Although there are many different safety violations that OSHA may give citations for, the ten most common for 2017 are listed below. Some are for the construction industry, specifically, and some are for industry in general.
- Fall protection (construction);
- Hazard communication standard (general industry);
- Scaffolding (construction);
- Respiratory protection (general industry);
- Control of hazardous energy (general industry);
- Ladders (construction);
- Powered industrial trucks (general industry);
- Machinery and machine guarding (general requirements);
- Fall protection (training requirements); and
- Electrical, wiring methods, components and equipment (general industry).

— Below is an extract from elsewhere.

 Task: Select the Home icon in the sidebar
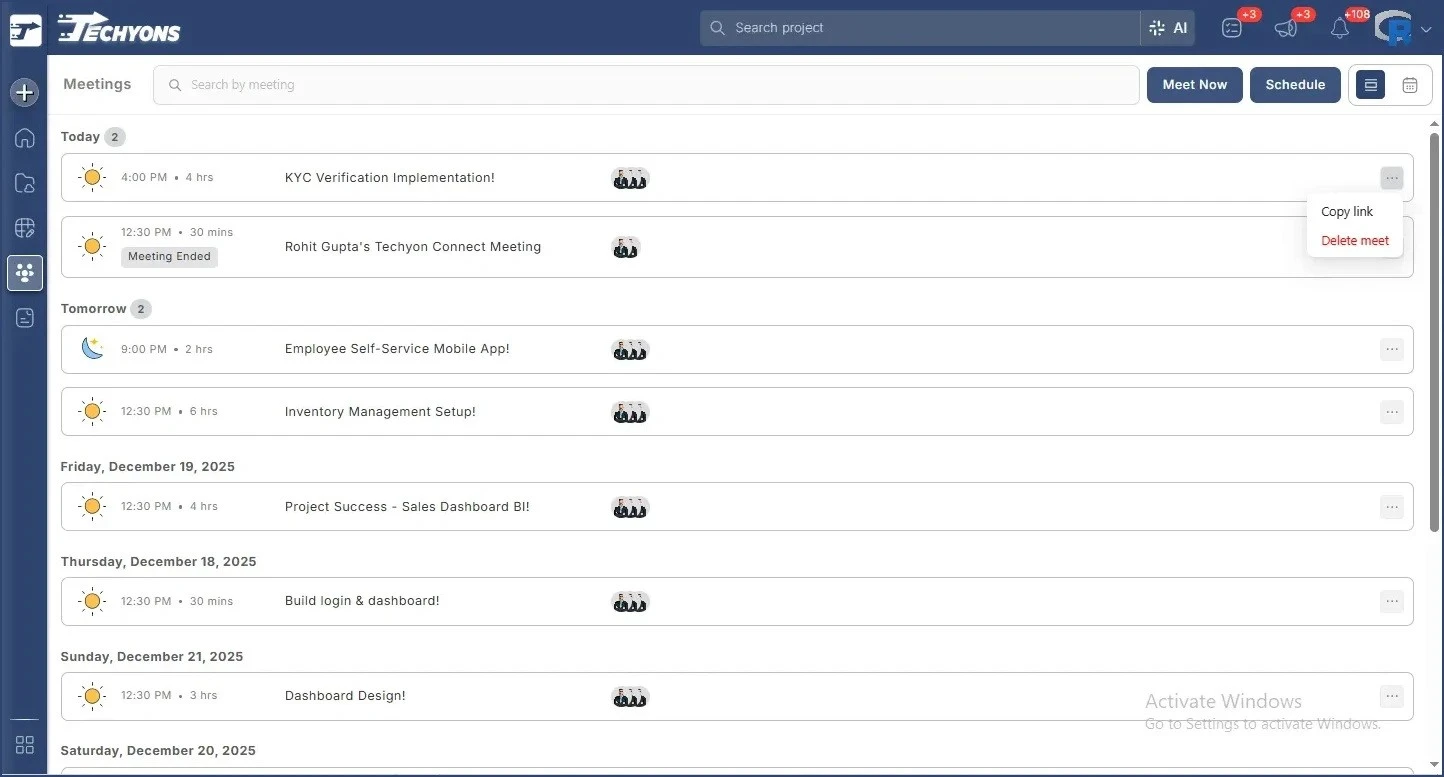[24, 138]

Is My Employer Liable for Construction Accidents?
Construction worksites are required by state and federal law to maintain safe conditions for construction workers. This is known as a duty of care. Thus construction worksites must fix any issues that arise, provide safety equipment for dangerous jobs, and train the employees on how to properly and safely perform their jobs.
When the construction worksite fails to do this, it has breached its duty of care. It can be liable for violating labor laws for failing to follow code.
In addition, if an accident occurs that results in an injury or fatality, the employer will be liable for any fines issued by OSHA. The employer may also be liable for negligence and personal injury in a civil lawsuit filed by the construction worker or his/her family.
Do I Need a Lawyer If I’ve Been in an Accident?
Unless the worker is the sole cause of a construction worksite accident, the employer is liable for any injuries or fatalities due to unsafe work conditions. There are a variety of different laws a plaintiff can pursue a case under, such as state labor laws or general theories of negligence. You need a local personal injury lawyer to help you navigate any potential claim related to a construction accident.